Show that $\dim(Z(L)) \leq \dim(L) - 2$

Question

Let $L$ be a non-abelian Lie algebra. I need to show that $$\dim(Z(L)) \leq \dim(L) - 2$$

Now, if $\dim(L) = 2$ , then I know that this $L$ is a unique non-abelian Lie algebra such that its centre $Z(L) = 0$. Therefore, I'm done with the trivial case. But how do I prove the above inequality when $\dim(L) > n$ ,($n>2$)?

Answer 1

Let $x\in Z(L)^\perp$. Then $[x, z] = 0$ for all $z\in Z(L)$, and clearly $[x, x] = 0$. If $\dim Z(L) \geq \dim L - 1$, that forces $L$ to be abelian.

Answer 2

In fact, there is no $n$-dimensional Lie algebra $L$ with $\dim(Z(L))=n-1$. The argument is, as anomaly said, that in this case $L=K\oplus Z(L)$ with a $1$-dimensional Lie algebra $K$ with basis, say, $x$. Then $[x,z]=0$ for all $z\in Z(L)$ and $[x,x]=0$, so that $L=Z(L)$, a contradiction to $\dim(Z(L))=n-1$.

Answer 3

[Note: The accepted answer is not quite correct. To reference an orthogonal complements we require some kind of non-degenerate form.]
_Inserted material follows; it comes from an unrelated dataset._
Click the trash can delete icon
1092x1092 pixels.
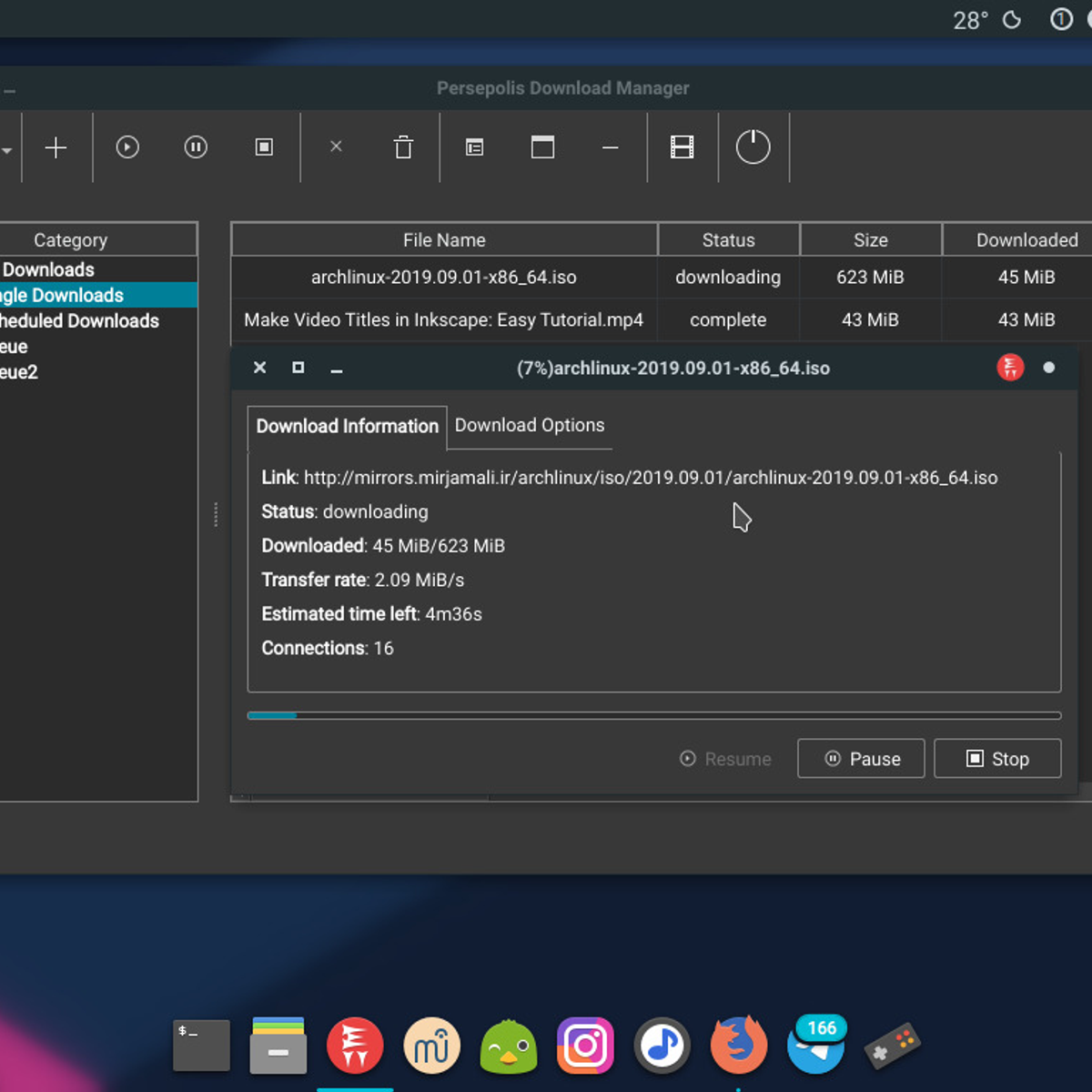pos(403,147)
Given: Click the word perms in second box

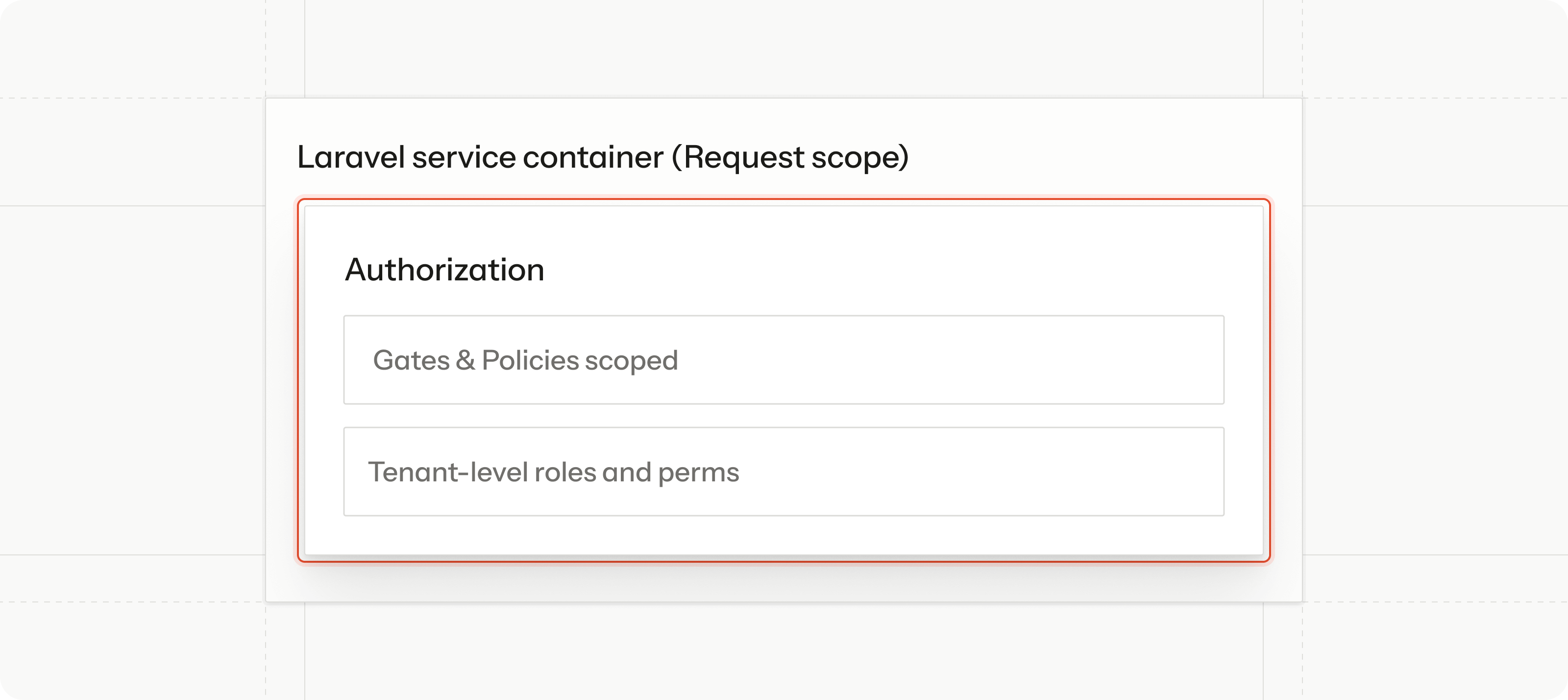Looking at the screenshot, I should pyautogui.click(x=698, y=472).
Let $L$ be a finite dimensional non-abelian Lie algebra. Non-abelian means $L \not= Z(L)$, so $\dim(Z(L))<\dim(L)$. It just remains to rule out $\dim(Z(L))=\dim(L)-1$. For sake of contradiction assume this is true.

Since $L$ is non-abelian, there is some $x,y \in L$ such that $[x,y] \not=0$. Consider $x+Z(L),y+Z(L) \in L/Z(L)$ (the quotient algebra). Since $\dim(L/Z(L)) = \dim(L)-\dim(Z(L)) = 1$, we must have that one of our cosets is a multiple of the other. Without loss of generality assume $x+Z(L) = c(y+Z(L))$ for some scalar $c$. Then $x+Z(L)=cy+Z(L)$ so $x-cy \in Z(L)$, say $x-cy=z \in Z(L)$. Thus $x=cy+z$. Then $[x,y] = [cy+z,y] = c[y,y]+[z,y]=0$ by alternation and the fact that $z$ is central. This contradicts our assumption that $[x,y]\not=0$. Therefore, $\dim(Z(L))=\dim(L)-1$ is impossible.